AOC was lucky to be a minority at a time when being minority is a political plus in many locales, especially New York City. 

She also was lucky to be part of the generation that has been steeped in social justice, fairness, egalitarianism, diversity, and global warming in K-12 school and college—and that votes accordingly, often without the experience and education to put these issues in historical context, to know counterarguments, or to understand tradeoffs and alternate ways of achieving the same ends.  Not knowing what she does not know, AOC comes across as sincere and authentic to constituents who also don't know what they don't know.  As such, she is not conflicted by what she says, even when what she says is counter to facts and common sense.
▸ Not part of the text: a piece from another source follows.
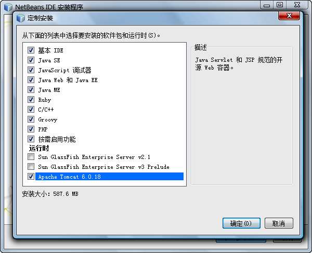
Task: Click the NetBeans cube icon in the installer title bar
Action: [8, 7]
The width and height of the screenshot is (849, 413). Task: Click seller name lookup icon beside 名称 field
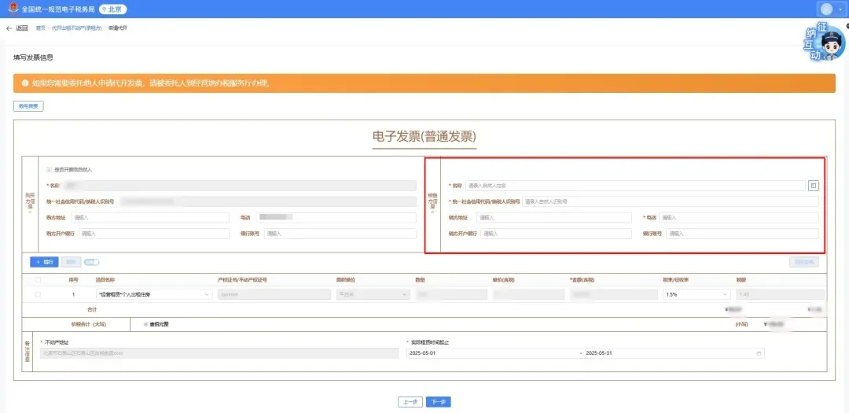[x=813, y=186]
Last, she was lucky to launch her political career in the center of the national media in New York City, where journalists, like most journalists, despite their natural skepticism and cynicism, love David-Goliath stories and thus favor firebrands who take on the bourgeoisie and political and business upper class, especially if the enemy is Republican.
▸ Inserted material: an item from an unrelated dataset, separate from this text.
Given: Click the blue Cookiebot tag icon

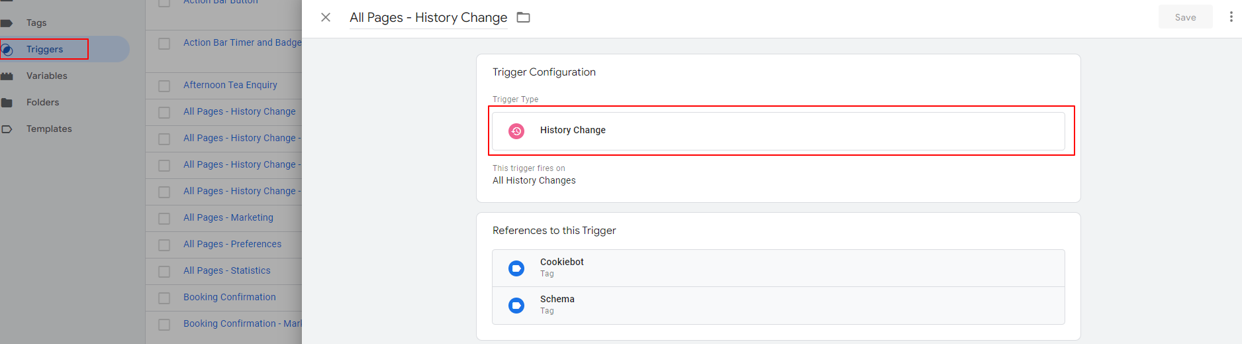Looking at the screenshot, I should (516, 268).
At the same time, AOC was smart enough to see the sea change in American society about real and imagined income inequality.  Or maybe she had simply jumped on the bandwagon.  Either way, as with many of her generation, she blames capitalism for the inequality, with no need to define capitalism or explain the means of production to her followers.   As with others of her ideology, capitalism is the villain, period.  To AOC and her likeminded idealists and utopians, capitalism is not, as Churchill had said about democracy, the worst economic system except all others.  Accordingly, in their binary thinking, socialism must be good because capitalism is bad.  Capitalists in turn enable such thinking by not acknowledging the downsides of capitalism and its siblings of free trade and creative destruction—and by not taking the lead in addressing the downsides.    

But AOC's greatest talent is her speaking ability.  She is articulate, quick on her feet, unfazed when questioned about her core claims and beliefs, and able to find a pebble of truth in defending her avalanche of nonsense.   For example, if a reporter suggests that her ideas of replacing air travel with high-speed trains and of reconstructing every building in the country to be net-zero would be unaffordable, she looks the questioner in the eye and quickly responds with a non-sequitur about other expensive endeavors undertaken by the nation in the past, such as the landing on the moon or foolish wars.   Of course, the space program was a financial drop in the bucket compared to what her ideas would cost.  Also, of course, if money has been spent foolishly in the past, this is a lousy argument for spending it foolishly in the future.  But, hey, she sounds good.

She also looks good, even with her bright red lipstick and her hair in a Ruth Bader Ginsburg bun.  Or I should say, she looks better and is more animated than most Republican spokespeople and most eggheads in free-market think tanks, most of whom look like stodgy white guys whose undershorts are too tight and who sound like Mr. Mumbles, Mitch McConnell.

It will be interesting to see what prevails in the long run:  the hipness, glibness and binary thinking of the likes of AOC, or the boring intellectualism of fuddy-duddies like me.  Or to put it differently, would you rather have drinks at a bar with AOC or with me?

Never mind.  No need to answer and hurt my feelings.